I have been dating a new man for just shy of a month. I am naming him Duke because we both have an insatiable love of mayo. He so much so that he orders Duke’s online and keeps a healthy stash in his pantry. If you don’t know Duke’s mayo, it’s a Southern institution born and raised in Greenville, SC.

This isn’t really a story about Duke, but rather about my surprise at where my brain is with regard to relationships.

I was jolted on a recent date with Duke – well they are all recent really – we’ve only had four of them! We had just had a fun romp in bed and were lying there afterward chatting. Even though it’s early days, I have found that now that we are long-time adults serious relationship conversations can start happening pretty early in the association.

So we were lying there naked on our backs next to each other and somehow the topic turned to ‘us’. I can’t remember how it got there, but only what he said.

“Well this can only go so far because you are married.”

At that moment, I was overwhelmed with both sadness at the comment and relief that it was pitch black in the room because my eyes started to well up.

Part of it was for sure baggage from a previous relationship that broke up about a year ago. I haven’t written much about him – it still makes me sad and I haven’t quite processed it all, but essentially that guy had the same line of thinking. If I can’t have all of you to myself in a monogamous relationship then I don’t want you at all OR the only thing to work toward in a romantic relationship is marriage.

Those thoughts have haunted me since that break up.

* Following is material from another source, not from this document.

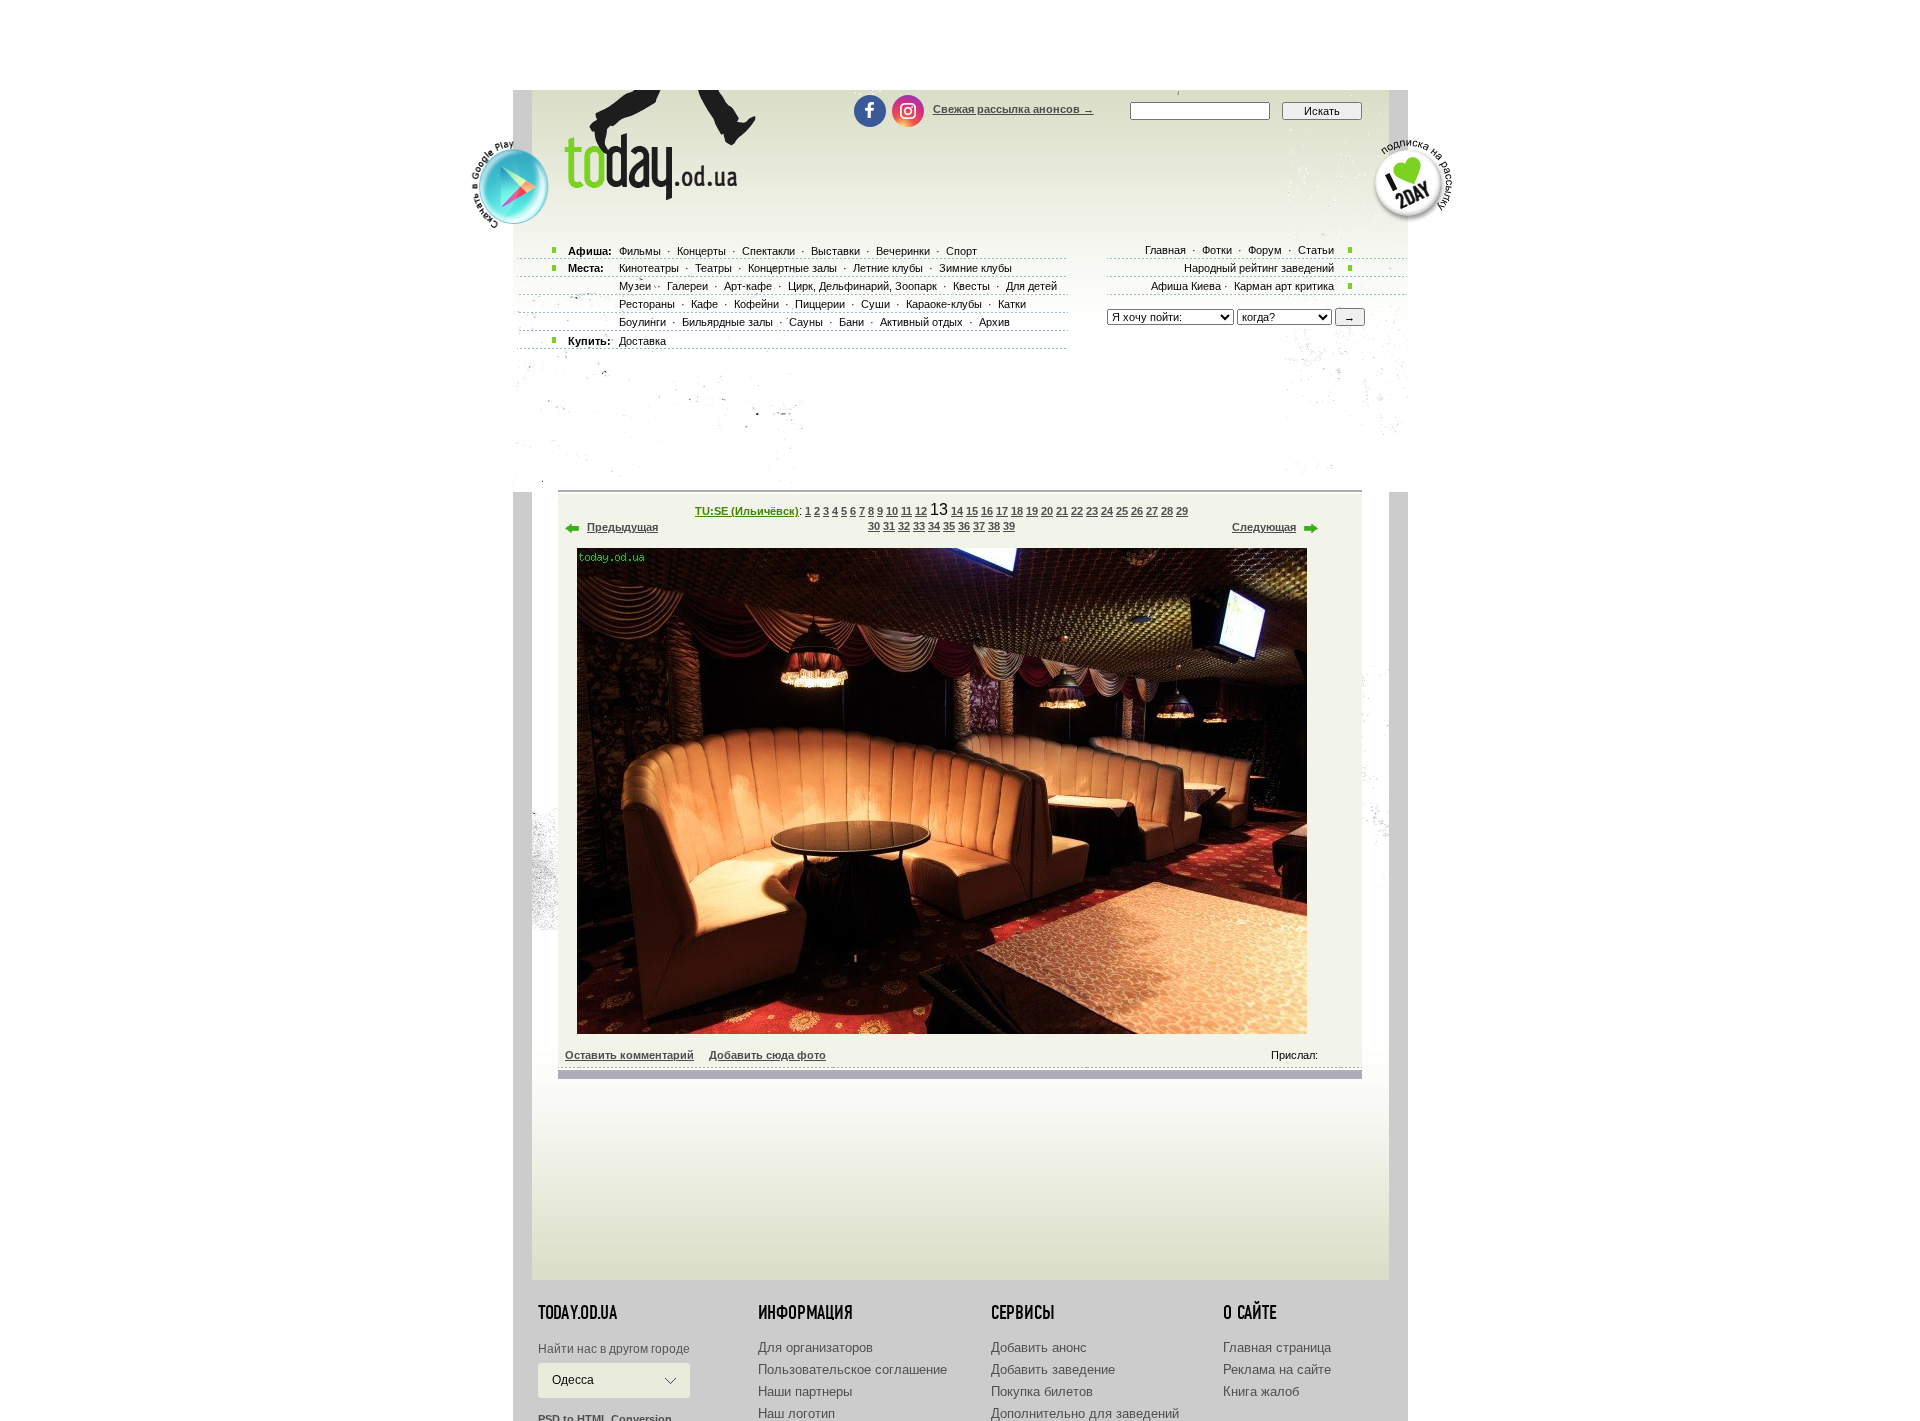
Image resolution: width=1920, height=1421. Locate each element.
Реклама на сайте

He threw away a deep honest love because he couldn’t see any grey or didn’t want to because he thought it would be too complicated or he couldn’t see a way he could get all his needs met. Well fuck that – sometimes things don’t come to you in neat little packages and they are hard – I would say especially the worthwhile things. In my (angrier) opinion, the weak MF just gave up because it was too hard.

The implicit idea of possession within monogamy always pisses me off. My husband isn’t mine – I am not his. We are still independent people – for me, the two did not become one when we married. We are not assets, possessions or trophies of the other. I have heard this statement too many times to count and I’m sure I will again.

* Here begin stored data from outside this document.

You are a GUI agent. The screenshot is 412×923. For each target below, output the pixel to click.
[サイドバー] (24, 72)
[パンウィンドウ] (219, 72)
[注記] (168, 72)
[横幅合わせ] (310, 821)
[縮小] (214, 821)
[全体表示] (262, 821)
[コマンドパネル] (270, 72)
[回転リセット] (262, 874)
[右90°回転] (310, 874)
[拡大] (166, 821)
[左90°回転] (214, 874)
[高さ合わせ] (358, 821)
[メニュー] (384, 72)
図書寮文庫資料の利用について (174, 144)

“Wow, it’s so great that your husband let’s you do this.” [implied: date other men]

You can fuck all the way off with that!

My husband doesn’t “let” me do anything. I don’t “let” him do anything. We have a connected, communicative relationship where we really listen to the other person’s needs, wants and feelings – and really care about hearing what they have to say. Then we create a path or a space together so that the other person can feel comfortable and supported and confident in pursuing those needs, wants and desires. Each person is heard, validated and respected. It takes continuous communication, honesty and above all the truest love that comes from a place where you, with all your being, want the other person to be happy and fulfilled in whatever they want to pursue.

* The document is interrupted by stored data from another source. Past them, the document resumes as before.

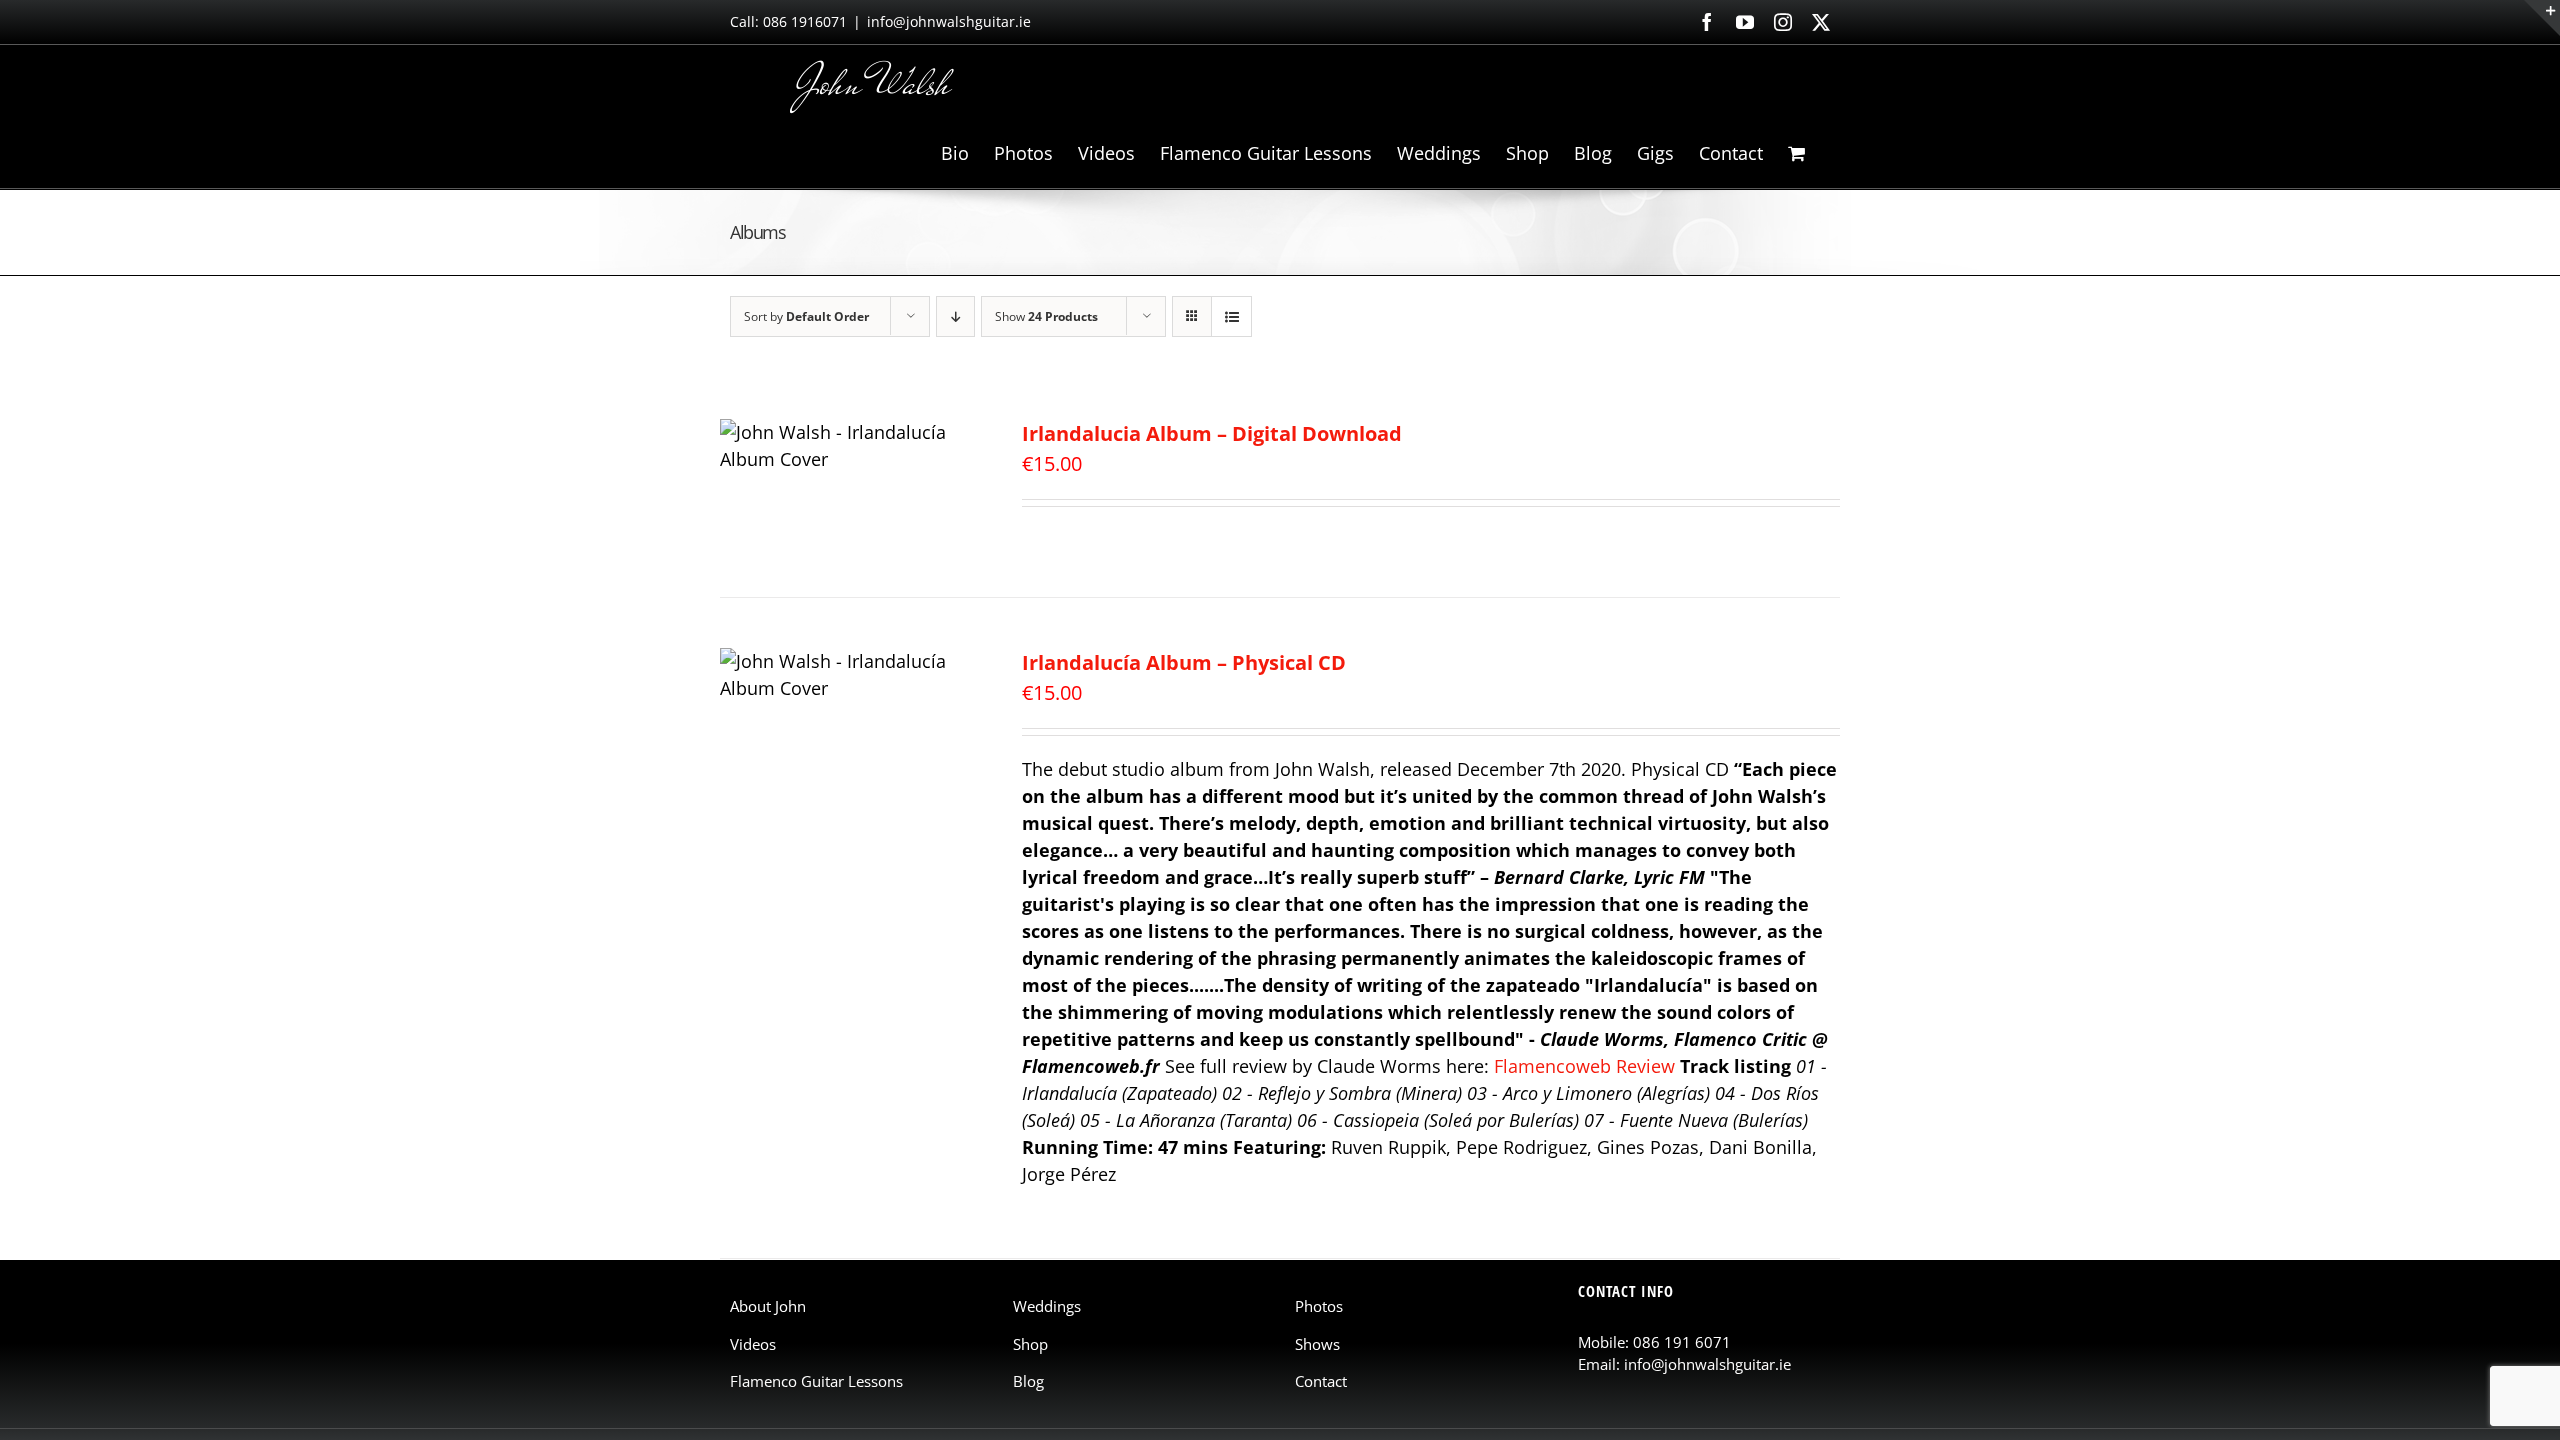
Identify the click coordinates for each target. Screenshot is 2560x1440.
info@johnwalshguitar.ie (949, 21)
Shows (1317, 1344)
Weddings (1047, 1306)
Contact (1321, 1381)
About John (768, 1306)
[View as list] (1231, 316)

Back to the bedroom: I also realized in that moment just how much I had unwound my brain in the past 7 1/2 years with regard to all types of relationships, but particularly intimate ones. My thought patterns don’t have two lanes – black or white. I see infinite possibilities – a beautiful grassy plain in front of me with no worn paths, no trees or rocks defining the way. I can walk in literally any direction.

This obviously took conscious work I wanted to do. Sometimes I forget I live in a monogamous world. My brain just doesn’t think like that anymore. With everyone who comes into my lie, I assess in the beginning how and where the relationship/association is or where I can see it may be going or just go with the flow and don’t think about it all. But always with the idea to “Let Relationships Be Where They Are.” Not to force or push in a direction, but rather try to be open to receive the person as they are and vice versa and see how we naturally fit together. The fit can also change over time – friends become lovers, lovers move to the friend zone. Some friends become make out buds without intercourse. Some lovers are just fun acquaintance hook ups.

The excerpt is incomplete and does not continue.